BRIEF ▸
Your answer should hold each line of the material that contains the word "Task".

───── MATERIAL SUPPLIED

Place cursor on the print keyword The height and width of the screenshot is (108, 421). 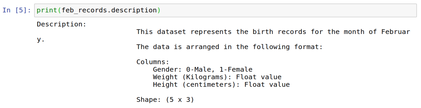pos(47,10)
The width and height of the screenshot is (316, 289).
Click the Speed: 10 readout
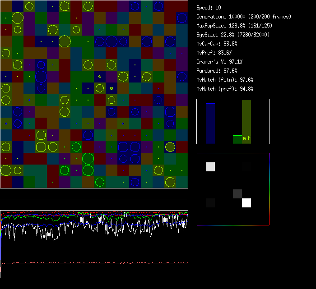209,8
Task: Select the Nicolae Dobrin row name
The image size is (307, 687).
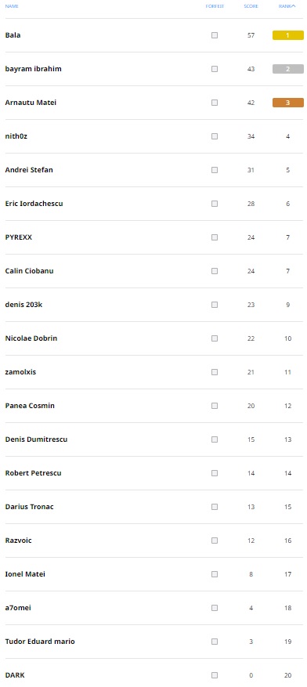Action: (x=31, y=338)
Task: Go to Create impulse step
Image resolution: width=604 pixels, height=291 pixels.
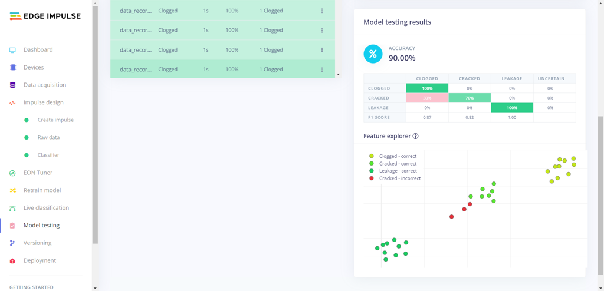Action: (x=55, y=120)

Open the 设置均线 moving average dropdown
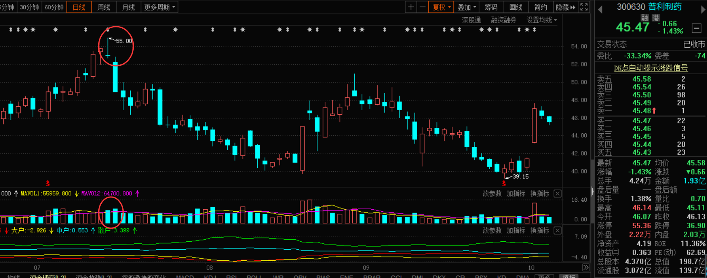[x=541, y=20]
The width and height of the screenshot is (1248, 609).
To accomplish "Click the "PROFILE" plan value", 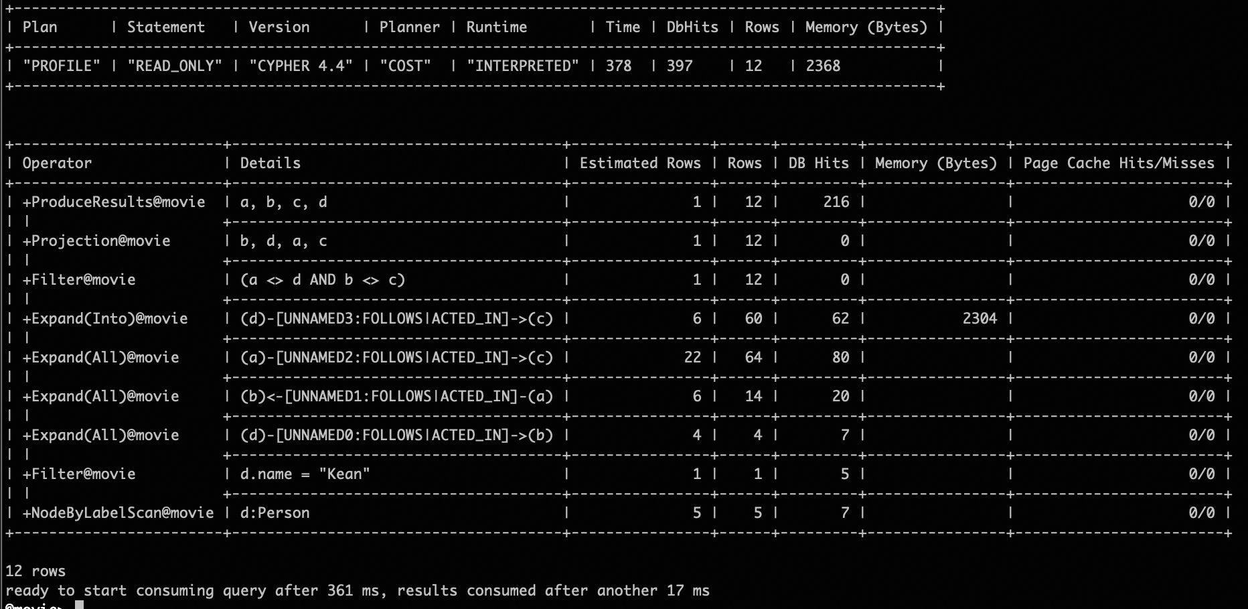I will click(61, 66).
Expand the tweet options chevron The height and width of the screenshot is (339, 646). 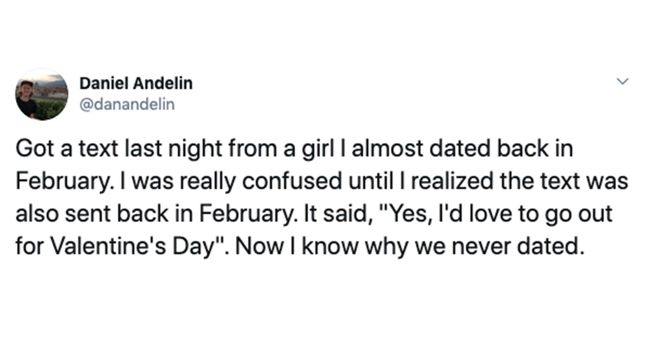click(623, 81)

──────────
───── MATERIAL SUPPLIED

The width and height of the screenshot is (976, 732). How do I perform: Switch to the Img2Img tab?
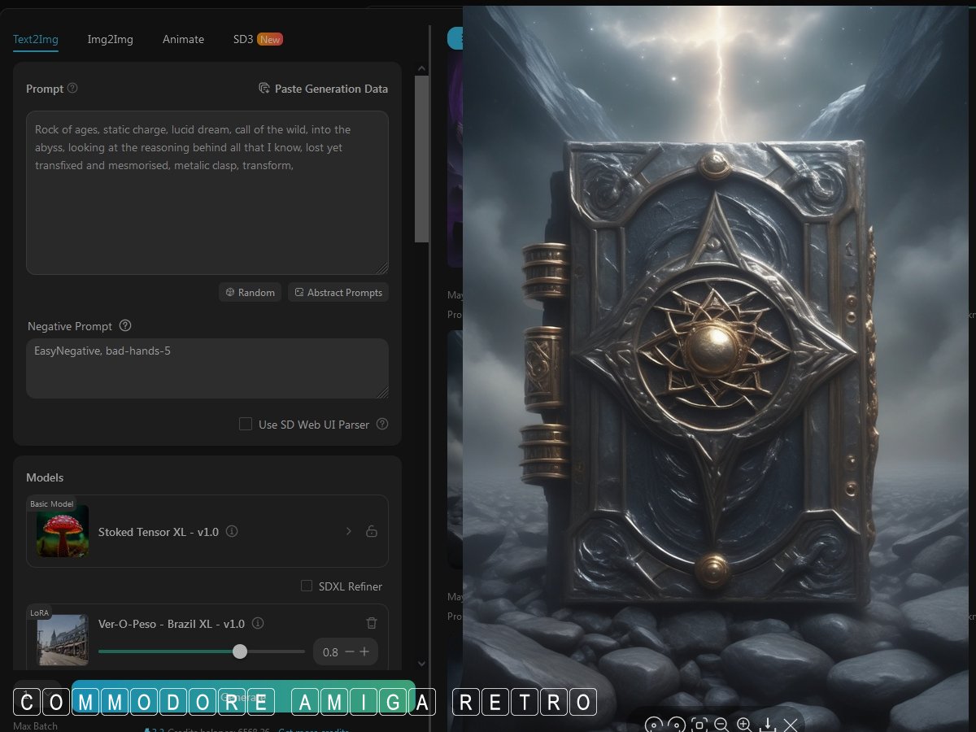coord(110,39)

──────────

EXERCISE SOLUTION ▸
Task: Select the Nicolae Dobrin row name
Task: Go to Create impulse step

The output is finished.